Thursday, November 17, 2011

Justice, the Imperfect of the Subjunctive, and Jacques Lacan

« Bien qu’il [Lacan] eût émis le vœu de finir ses jours en Italie, à Rome ou à Venise et qu’il eût souhaité des funérailles catholiques, il fut enterré sans cérémonie et dans l’intimité au cimetière de Guitrancourt ».

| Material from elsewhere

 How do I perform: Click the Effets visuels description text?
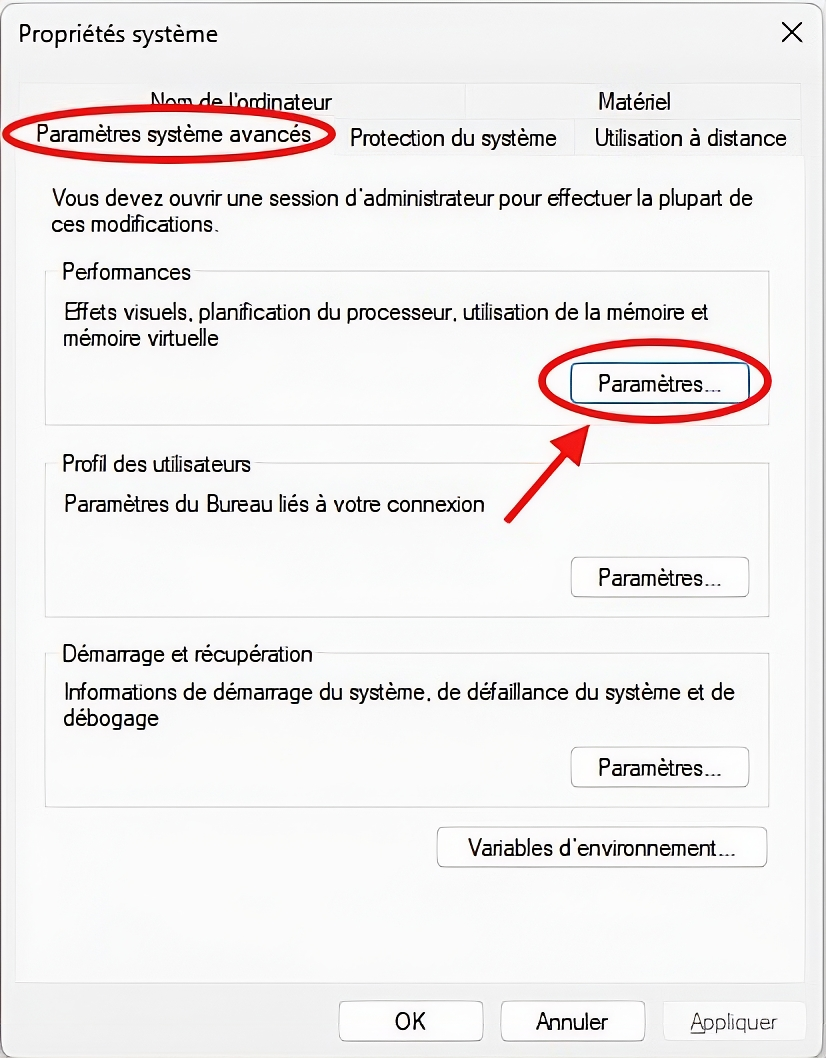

This sentence, written by Elisabeth Roudinesco about Jacques Lacan, is at the heart of a lawsuit by Lacan's daughter, Judith Miller, against Roudinesco, who is accused of slandering the late psychoanalyst. Roudinesco's lawyer, the inevitable Georges Kiejman, bases his defense on Grévisse's French grammar:

A l’adresse du tribunal dont il pressent qu’il hésitera à s’aventurer dans l’interprétation des dernières volontés lacaniennes, Me Kiejman propose une caution plus familière. Celle de Grévisse, selon lequel, assure-t-il, le plus que parfait du subjonctif – « bien qu’il eût souhaité" - peut avoir « une valeur indicative ou conditionnelle sans que rien ne permette de distinguer ces deux modes ». Et vient la péroraison : « Le doute, fût-il grammatical, doit bénéficier à l’accusé ! ».

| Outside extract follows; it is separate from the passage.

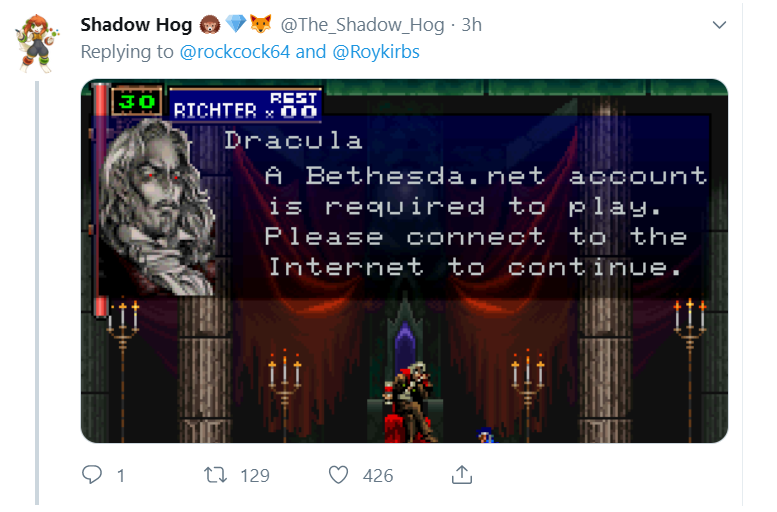Open the @The_Shadow_Hog handle link
The height and width of the screenshot is (512, 777).
362,25
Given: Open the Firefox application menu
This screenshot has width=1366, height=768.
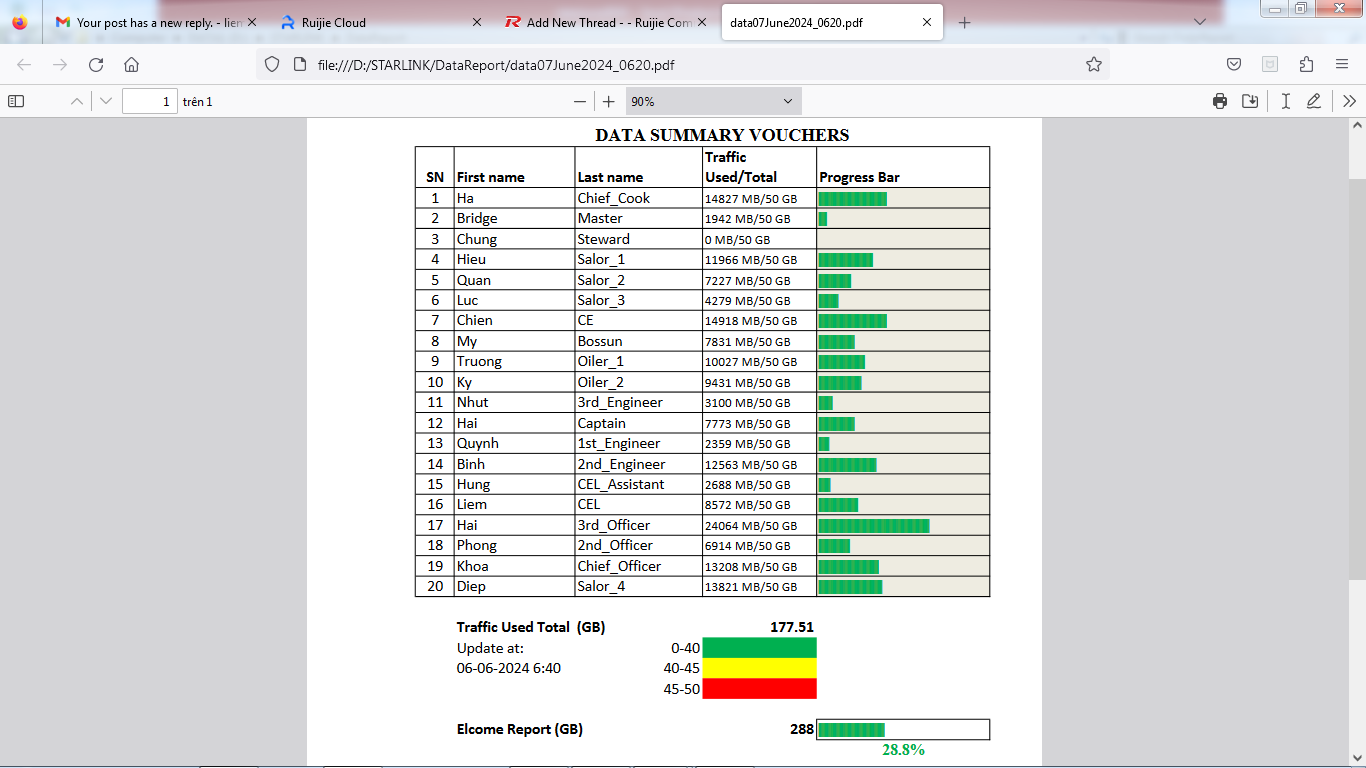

In other words, did Roudinesco write, that Lacan "may have expressed the wish to die in Italy and have a Catholic funeral" or that he "did express the wish?" Grévisse says there's no way to tell. « Le doute, fût-il grammatical, doit bénéficier à l’accusé ! ». For this, Kiejman will no doubt go down in the annals of French legal and grammatical history.